Problem to solve: Reproduce the items starting at the line containing "Task: Select the 全能翻译 translation tool" and ending at the line containing "click(x=713, y=61)", with "screenshot" changed to "screen image" at each occurrence and everything else left as it stands. Leave out the pictures.

Material for the task:
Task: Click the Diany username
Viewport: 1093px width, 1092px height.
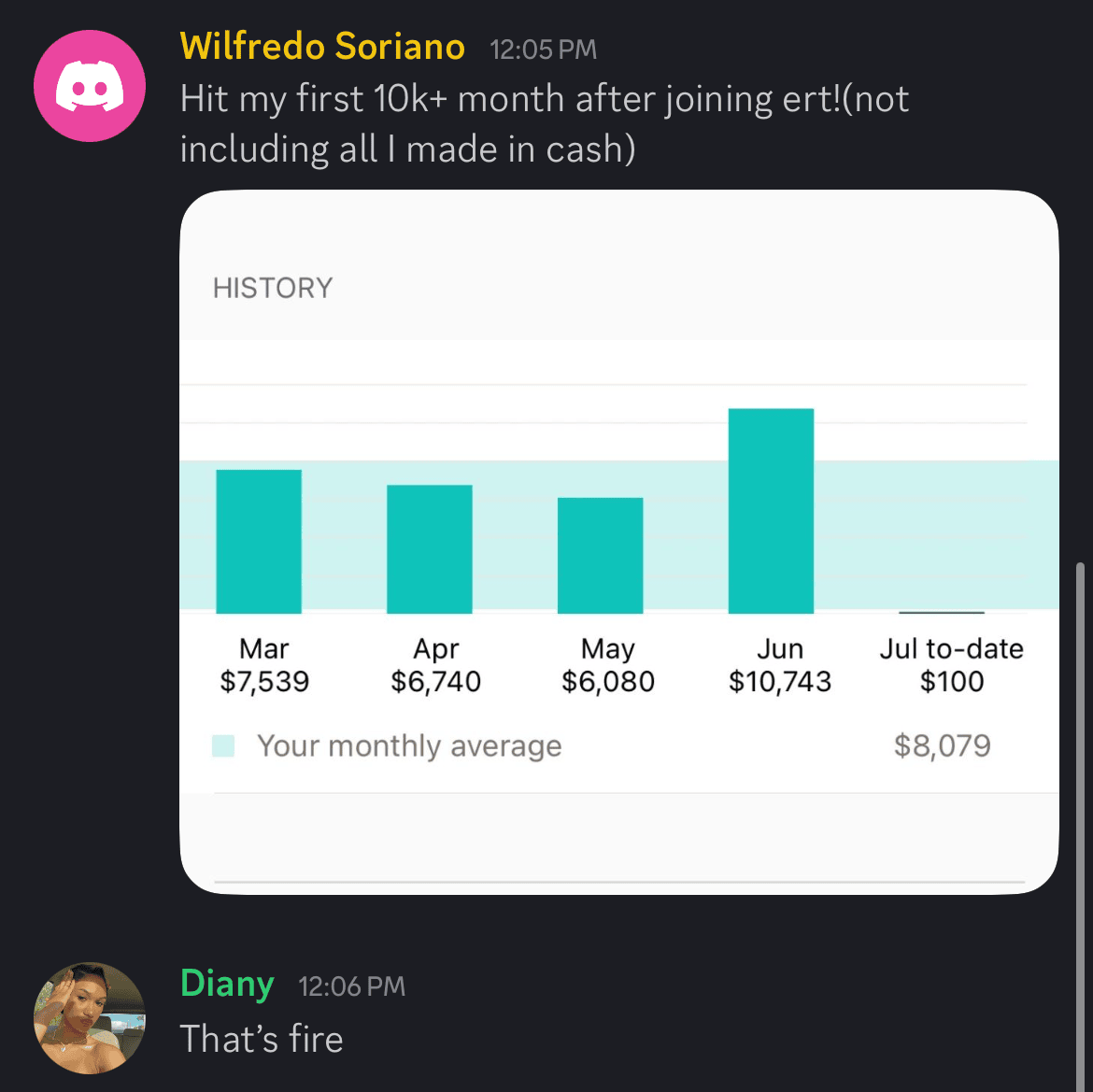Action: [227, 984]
---
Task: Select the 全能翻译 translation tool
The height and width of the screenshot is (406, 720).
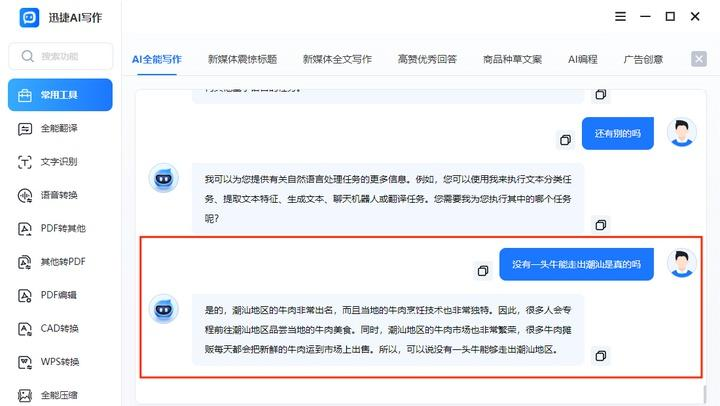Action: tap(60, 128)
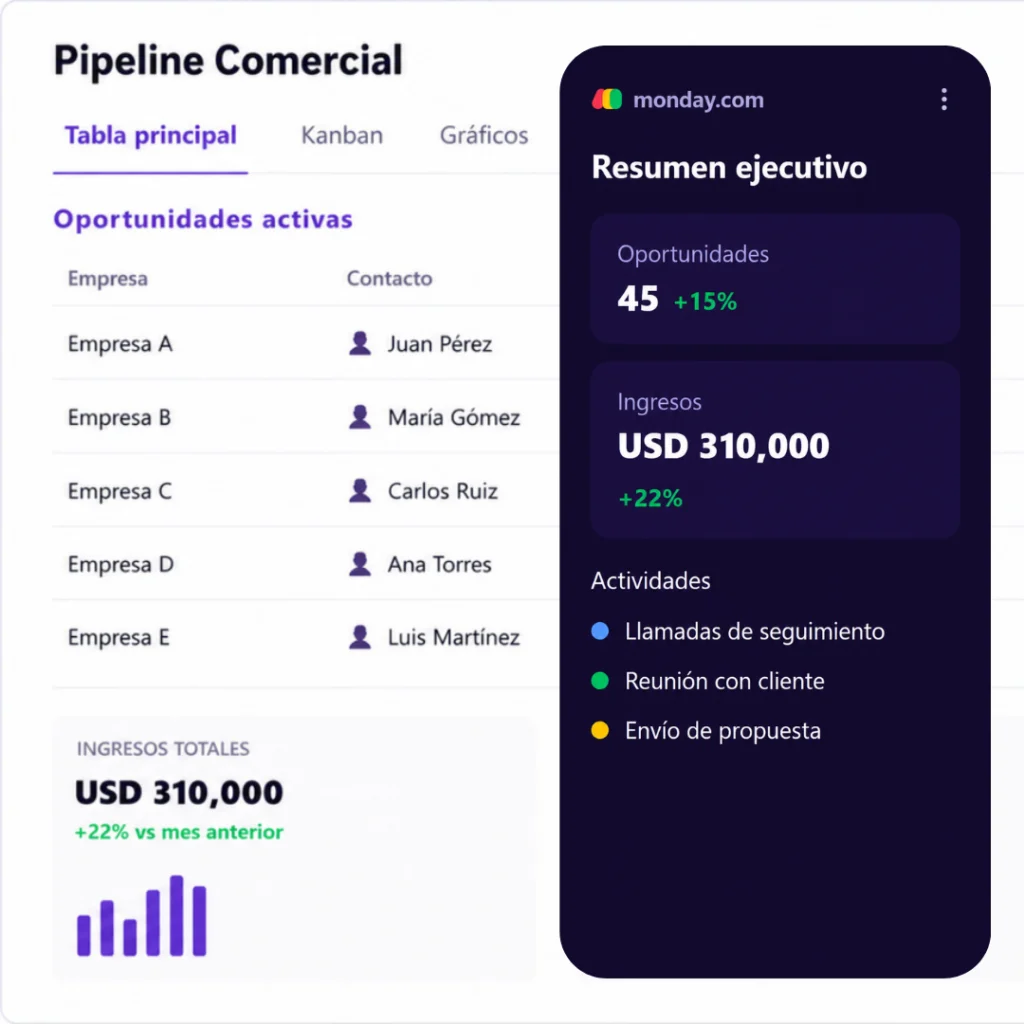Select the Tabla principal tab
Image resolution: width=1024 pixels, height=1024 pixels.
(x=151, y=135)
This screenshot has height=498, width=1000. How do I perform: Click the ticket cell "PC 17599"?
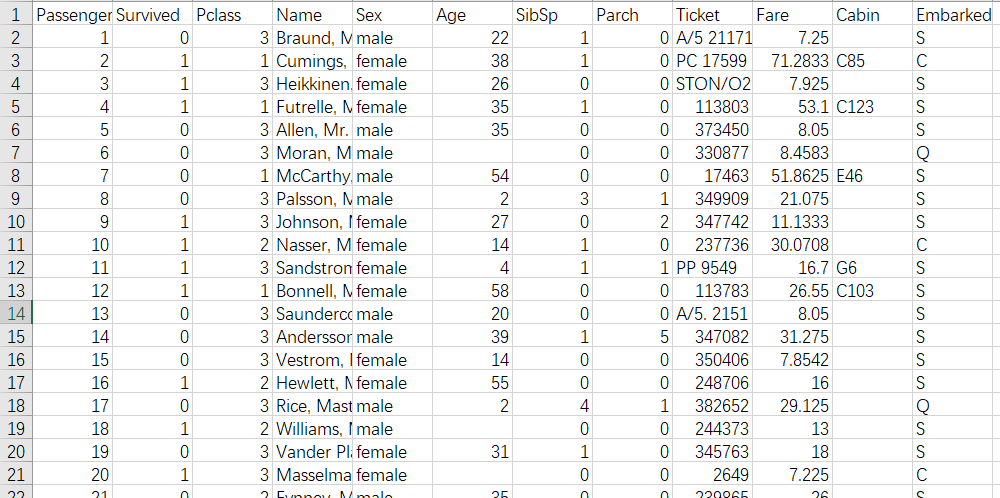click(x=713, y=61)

Response to this exercise:
Task: Select the 全能翻译 translation tool
The height and width of the screen image is (406, 720).
Action: tap(60, 128)
Select the Tabla principal tab
Image resolution: width=1024 pixels, height=1024 pixels.
(x=151, y=135)
This screen image has height=498, width=1000. How do I perform: Click the ticket cell "PC 17599"?
click(x=713, y=61)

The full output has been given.